その2基の20mm連装機銃が発射音を奏でながら、上空の敵機を狙う。
「撃て撃て!撃ちまくれ!」
艦長の木田大佐が機銃を発射する兵隊たちに向かって叫ぶ。
たった4挺とはいえ発射速度が速いために、発射音もそして空に伸びていく曳光弾も中々迫力がある。すぐにでも敵機を撃ち落とせるような勢いだ。しかしながら、相手は高速で動く飛行機であるから、目視で敵機を追う旋回機銃の弾は中々当たらない。
「もっとよく狙わんか!あんなオンボロ機に手こずるんじゃない!」
飛んできた敵機は複葉機だ。翼下にはフロートを付けている所から見て、以前空母艦載機が遭遇したと言うマシャナの水上偵察機に違いない。

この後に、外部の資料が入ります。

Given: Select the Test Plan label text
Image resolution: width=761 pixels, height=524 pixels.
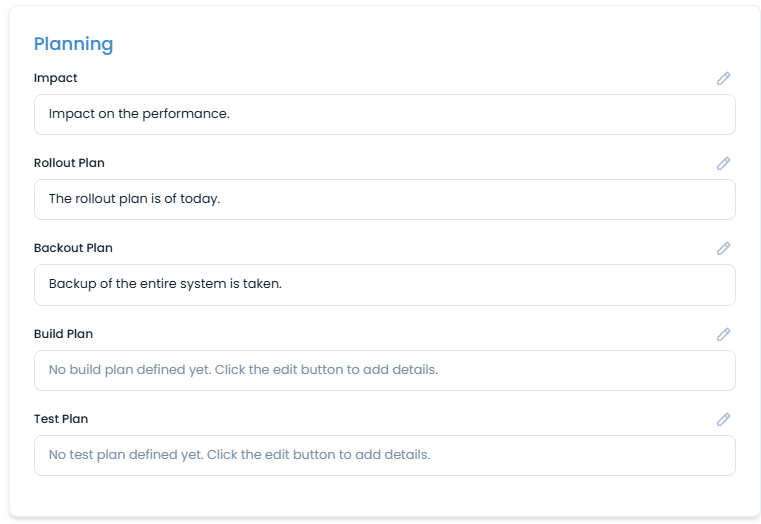Looking at the screenshot, I should 61,419.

水上機で複葉の偵察機となれば、昭和二十年時点では既にかなりの旧式に入る部類だ。もっとも、日本の零式観測機のように優れた機体もあるだろうが、少なくとも今飛んできた機体に零観のような優美さなどは見られない。
ただそれでも、潜水艦にとっては充分な脅威だ。爆弾を食らえば浮力の小さい潜水艦は容易に沈んでしまうし、機銃掃射をバラストタンクに受ければ潜航不能となってしまう。水上にある潜水艦とは、かくも弱い存在なのだ。
だから潜航と言う選択肢が取りにくい現状では、早急に撃ち落とす必要がある。もちろん木田も対空機銃で敵機を落とすのが難しいことぐらい知っている。それでも、旧式機ならなるべく早く撃ち落としてしまいたかった。

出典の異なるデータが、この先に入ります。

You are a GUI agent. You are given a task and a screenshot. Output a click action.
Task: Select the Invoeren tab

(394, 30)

しかし現実はそうそう理想通りには行かない。それどころか。
「敵機接近する!!」
「いかん、全員伏せ!」
対空砲火をものともせず、マシャナの水上機が突っ込んできた。その機首がチカチカと光、直後艦の周囲に水柱が立つ。打撃音はしないので、直撃した弾はないようだが、それでも立ち上る水柱に、それが崩れて降ってくる海水の雨は中々迫力がある。

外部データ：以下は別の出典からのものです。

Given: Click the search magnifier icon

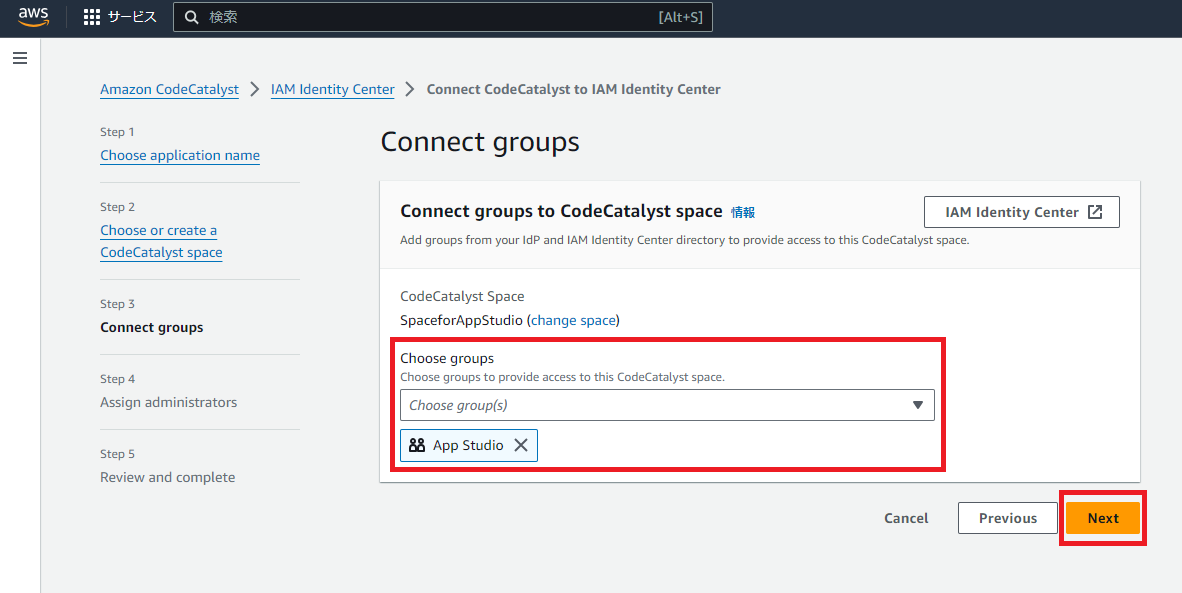Looking at the screenshot, I should pyautogui.click(x=191, y=17).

一航過した敵機は、そのまま「伊508」の上空をパスする。その瞬間を見逃さず、銃を手にしている大井上水や川根兵曹が撃ちまくる。
「落ちろ!この蚊トンボめ!」
本来小銃や短機関銃は対空戦闘に使うものではない。人同士で戦う戦場ならともかく、数百から数千メートルの距離を置いて、対象が数百キロで飛び回る対空戦闘では、威力も射程も照準も追いつかないからだ。
しかしながら、それは理論上の話だ。小なりと銃であるなら弾を打ち出す。そしてその弾が、万が一、あるい兆が一の確率で飛行機に当たれば傷を負わせられる。
実際に敵機を落とした(とされる)前例もある。だからこそ、日本の小銃には対空照準器がついているものがあるのだ。
そして、その兆が一の事態が起こった。敵機が黒煙を吐いた。
「当たった!」
stg44の引き金を放した川根が顔を綻ばせる。対空機銃が照準のために一度撃つのを止めたタイミングでの被弾であったから、彼か大井上水の戦果に違いなかった。
「兵曹、今の自分の戦果であります!」
「何を!?俺の戦果だ!」
「そんなことは後だ!対空機銃、敵機の動きが鈍ったぞ!小銃や短機関銃に負けたくなかったら、トドメを刺せ!」
近藤が叱咤激励する。
小銃弾(短機関銃弾?)を被弾した敵機の動きは明らかに鈍っている。トドメを刺す絶好の機会であった。そして、小火器に敵機撃墜の栄誉を完全に取られてなるかと、対空機銃員も全霊を込めて撃つ。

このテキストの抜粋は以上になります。